Çünkü biz ana olarak görevimizi yapmadık. Çünkü biz ana olarak paylaşmayı ve fedakârlığı öğretmedik. Çünkü biz ana olarak sıcak aile denilen ortamı onlara yaşatmadık. Haliyle ne ekersen onu biçersin.
“Ben senin için gecemi gündüzüme kattım, gençliğimi harcadım” dememiz beyhudedir. Hayır, doğrusunu söylemek gerekirse biz onlar için çalışmadık, kendimiz için çalıştık. 
Günümüz anlayışı; anneliği hor görmektedir. Hatta bir çok kadın yaradılışının aksine kadınlığı bile hor görmektedir. Bazı kadınlar kadın olmaktan utanıp erkekleşmişler, erkek rolüne talip olmuşlardır. 
Erkekler gibi yaşamaya çalışmakta, erkekler gibi iş hayatının peşinden koşmaktadırlar. Haliyle erkekler doğurmadığından onlar da doğurmak istememekte yahut bunu ertelemekte veya bir çocukla iktifa etmektedirler. Bu çocuğa bile bakmaktan aciz kalmakta, bakıcılara veya kreş köşelerine emanet etmektedirler.
Kadınlarımız, analarımız kapitalist sömürü sisteminin kurbanı olduklarını görememektedirler. Bu modern kapitalist dönem; tüketim canavarlarını ortaya çıkarmakta bu acımasız sistemin esiri ise öncelikle kadınlar olmaktadırlar. Güya kapitalist sistem merhametli olup çocuklara bakmayı üzerine almaktadır. Çünkü burada bile bir para kokusunu almaktadır. Kreşlerde ana kucağına hasret yavrular bir yanları yaralı büyümektedir oysa.
Yaralı olan aslında bu yavrular değil toplumdur, kadınlarımızdır. Kadınlarımızı anne yapabilirsek aslında toplumu kurtarmış oluruz. Kadınlarımız, öncelikle anne olmaları gerektiğini bilmelidirler. Anneliğin en kutsal meslek olduğunu idrak etmelidirler. Cennet annelerin ayaklarının altındadır lakin bu modern yaşamın kurbanı olan annelerin değil.

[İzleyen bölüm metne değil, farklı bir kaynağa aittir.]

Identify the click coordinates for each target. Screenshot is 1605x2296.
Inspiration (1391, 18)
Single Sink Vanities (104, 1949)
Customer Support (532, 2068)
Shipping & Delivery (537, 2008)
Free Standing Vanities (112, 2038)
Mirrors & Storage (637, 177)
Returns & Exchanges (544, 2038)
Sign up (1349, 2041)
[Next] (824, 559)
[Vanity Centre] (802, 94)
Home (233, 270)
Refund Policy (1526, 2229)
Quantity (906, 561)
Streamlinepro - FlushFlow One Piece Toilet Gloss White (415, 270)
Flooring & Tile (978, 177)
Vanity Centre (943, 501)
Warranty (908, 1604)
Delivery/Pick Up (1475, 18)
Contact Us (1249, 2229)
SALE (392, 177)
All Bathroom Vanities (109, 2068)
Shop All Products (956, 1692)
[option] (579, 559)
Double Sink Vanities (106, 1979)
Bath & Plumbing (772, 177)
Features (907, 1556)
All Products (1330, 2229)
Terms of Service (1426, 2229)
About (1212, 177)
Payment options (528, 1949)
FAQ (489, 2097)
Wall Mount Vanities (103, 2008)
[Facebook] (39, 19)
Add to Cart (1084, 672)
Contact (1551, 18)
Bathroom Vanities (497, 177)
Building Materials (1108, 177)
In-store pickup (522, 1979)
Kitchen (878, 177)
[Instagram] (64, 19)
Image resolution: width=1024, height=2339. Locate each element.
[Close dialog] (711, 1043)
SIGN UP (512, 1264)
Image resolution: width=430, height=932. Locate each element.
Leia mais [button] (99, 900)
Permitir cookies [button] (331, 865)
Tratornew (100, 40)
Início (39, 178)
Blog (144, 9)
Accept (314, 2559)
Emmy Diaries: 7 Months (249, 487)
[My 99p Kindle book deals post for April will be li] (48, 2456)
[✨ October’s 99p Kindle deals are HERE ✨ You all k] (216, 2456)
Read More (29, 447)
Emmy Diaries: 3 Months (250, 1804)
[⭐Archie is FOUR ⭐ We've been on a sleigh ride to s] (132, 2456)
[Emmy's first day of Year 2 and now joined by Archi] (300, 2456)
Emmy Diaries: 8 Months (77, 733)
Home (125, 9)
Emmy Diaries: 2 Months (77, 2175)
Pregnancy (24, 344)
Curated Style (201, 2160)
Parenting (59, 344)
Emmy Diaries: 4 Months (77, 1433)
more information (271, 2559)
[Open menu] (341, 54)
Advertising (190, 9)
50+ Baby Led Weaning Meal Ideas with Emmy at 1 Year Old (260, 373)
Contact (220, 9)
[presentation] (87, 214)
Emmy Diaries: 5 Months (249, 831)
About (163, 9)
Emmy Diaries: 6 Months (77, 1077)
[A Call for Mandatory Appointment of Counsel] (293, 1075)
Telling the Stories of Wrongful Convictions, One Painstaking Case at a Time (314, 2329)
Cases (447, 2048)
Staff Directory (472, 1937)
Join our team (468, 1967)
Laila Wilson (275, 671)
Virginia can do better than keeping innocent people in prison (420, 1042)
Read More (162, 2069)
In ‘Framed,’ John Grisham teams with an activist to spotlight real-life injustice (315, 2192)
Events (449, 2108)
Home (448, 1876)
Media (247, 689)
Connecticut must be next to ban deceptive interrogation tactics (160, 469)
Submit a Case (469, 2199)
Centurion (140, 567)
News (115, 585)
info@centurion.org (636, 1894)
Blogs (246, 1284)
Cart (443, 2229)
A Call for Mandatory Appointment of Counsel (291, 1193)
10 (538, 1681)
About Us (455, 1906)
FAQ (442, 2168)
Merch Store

Çocuklarını cehenneme bir odun olarak hazırlayan anneler nasıl cennete yakın olabilir ki. İlk eğitim anne tarafından verilmekte, geleceğin sağlıklı ve huzurlu olması annenin sağlıklı ve huzurlu olmasıyla orantılıdır.Fakat,annelerimiz mutlu değildir. Onlar, annelik rolünü sindirememektedirler. Onların gözleri dışarıdadır. Onlar, erkeklere özenmektedirler. Onlar için iş ve kariyer öncelikli sorun haline gelmiştir. 

Kadınlarımıza anneliği tekrar hatırlatmalı, anneliğin ulvi ve kutsal yönüne tekrar dikkat çekilmelidir. Anneliğin bir kadın için paha biçilmez bir nimet olduğunu anlatmalı, çocukları ile ilgilenme sürecini azaltmamalıdır. Eğer yaşlandığımızda torunlarımızla birlikte olmak istiyor isek; erken anne olmak gereklidir. Huzurlu yaşamak için huzur evlerinde değil, sıcak aile yuvasında çocuklarımıza zaman ayırmak zorundayız.

Unutmayalım ki o çocuklarımız sürekli büyüyorlar. Onların çocukluk günlerini bir daha göremeyeceğiz. Kucağımıza alıp seveceğimiz günler sayılıdır. Bu sayılı kısa günlerde onları bol bol kucağımıza almalı, bol bol koklamalı ve bol bol sevmeliyiz. Sevgimizi onlardan esirgememeliyiz. Tam tersine sevgimizi göstermeli ve sevme konusunda cimri davranmamalıyız. Çünkü çocuklar sevgi ile büyürler.